● やること
本文によると、下諏訪町で住民のリーダーになる防災士を自主的に増やせたのはなぜですか。1〜3文で説明してください。

● 本文
人口2万人のまちに100人の防災士、チャレンジ事業で急増

――ほかにも、住民の意識を変えるような実例はありますか。

 2015年度から3年かけて進めている下諏訪力創造チャレンジ事業「安全・安心なまちづくりを目指して、防災士資格取得に挑戦」があります。防災士は、防災に関する知識と実践力を身につけ、災害に備えてのスキルを磨くことで、地域や職場の防災リーダーになります。登録料5000円は自己負担ですが、この資格をとるための受講料23000円、教材費4000円、受験料3000円、総計で1人当たり30000円補助しています。3年間の同事業で86人、さらに、意義ある活動として2018年度の補助金で18人の防災士が生まれ、自主的な資格取得者と合わせると、2018年10月1日現在、この2万人の町に118人の防災士が民間のリーダーとなり、地域の防災に貢献しています。

 災害が起きてしまったら、苦労するのは避難所の運営です。役場の職員が運営の主体に関わると、避難所で生活している人たちは行政に頼りきってしまう。しかし、民間に防災意識の高いリーダー的な存在がいて「こんなことは自分たちでやろうよ」と声をかけたところは、阪神淡路大震災のときも、東日本大震災のときも、民間と行政がすごくいい関係のなかで避難所生活が運営されたという事例が残っています。そういった役割を、防災士の資格を取得した人たちが担ってくれるはずです。

[画像のクリックで拡大表示]

――防災活動の“自分ごと”化や自主的な参加の促進は、ほかの自治体でも大きな課題となっています。なぜ、下諏訪町では、災害時に住民側のリーダーとなる防災士を自主的に80人も増やすことができたのでしょうか。

 成功した理由は、キーパーソンがいたからです。この事業をエントリーした人が、まず自分の仲間に声をかけて、10人取ろう、20人取ろうということで、だんだん増やしていった。そのうち、そこから枝葉が出て、「じゃあ、俺も取るか」「俺も取るよ」となってくる。人間関係ですよ。

● 表示された資料
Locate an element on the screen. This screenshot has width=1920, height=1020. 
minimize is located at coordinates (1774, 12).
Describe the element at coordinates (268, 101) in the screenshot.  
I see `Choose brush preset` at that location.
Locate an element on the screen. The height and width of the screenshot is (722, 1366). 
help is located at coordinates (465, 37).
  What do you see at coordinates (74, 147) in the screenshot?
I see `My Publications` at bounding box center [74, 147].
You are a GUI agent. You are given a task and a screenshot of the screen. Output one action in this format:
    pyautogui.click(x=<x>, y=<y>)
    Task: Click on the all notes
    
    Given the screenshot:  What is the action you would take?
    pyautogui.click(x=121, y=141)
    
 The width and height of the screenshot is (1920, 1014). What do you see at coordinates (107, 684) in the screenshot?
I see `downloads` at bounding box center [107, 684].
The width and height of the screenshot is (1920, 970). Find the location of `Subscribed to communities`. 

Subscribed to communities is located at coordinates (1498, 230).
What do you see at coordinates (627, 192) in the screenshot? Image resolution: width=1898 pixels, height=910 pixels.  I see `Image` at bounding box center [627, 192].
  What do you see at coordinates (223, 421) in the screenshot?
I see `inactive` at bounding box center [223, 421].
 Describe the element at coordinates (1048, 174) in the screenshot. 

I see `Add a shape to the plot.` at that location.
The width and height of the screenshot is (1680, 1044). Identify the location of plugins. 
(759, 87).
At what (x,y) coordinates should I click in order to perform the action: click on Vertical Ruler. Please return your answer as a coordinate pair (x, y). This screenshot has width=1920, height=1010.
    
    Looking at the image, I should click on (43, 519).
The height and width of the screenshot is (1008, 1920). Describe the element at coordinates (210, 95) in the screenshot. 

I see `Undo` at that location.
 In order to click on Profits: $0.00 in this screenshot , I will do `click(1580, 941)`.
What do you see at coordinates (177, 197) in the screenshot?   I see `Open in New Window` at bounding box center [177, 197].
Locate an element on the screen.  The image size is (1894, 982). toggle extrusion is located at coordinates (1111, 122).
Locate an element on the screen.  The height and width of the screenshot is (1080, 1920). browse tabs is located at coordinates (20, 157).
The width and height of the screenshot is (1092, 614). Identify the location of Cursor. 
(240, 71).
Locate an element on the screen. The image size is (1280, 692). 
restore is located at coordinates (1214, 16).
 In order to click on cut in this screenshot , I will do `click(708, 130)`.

● 答えの例
キーパーソンがいたからです。事業にエントリーした人がまず仲間に声をかけて10人、20人と増やし、そこから「じゃあ、俺も取るか」と広がっていきました。つまり、人間関係によって増えたということです。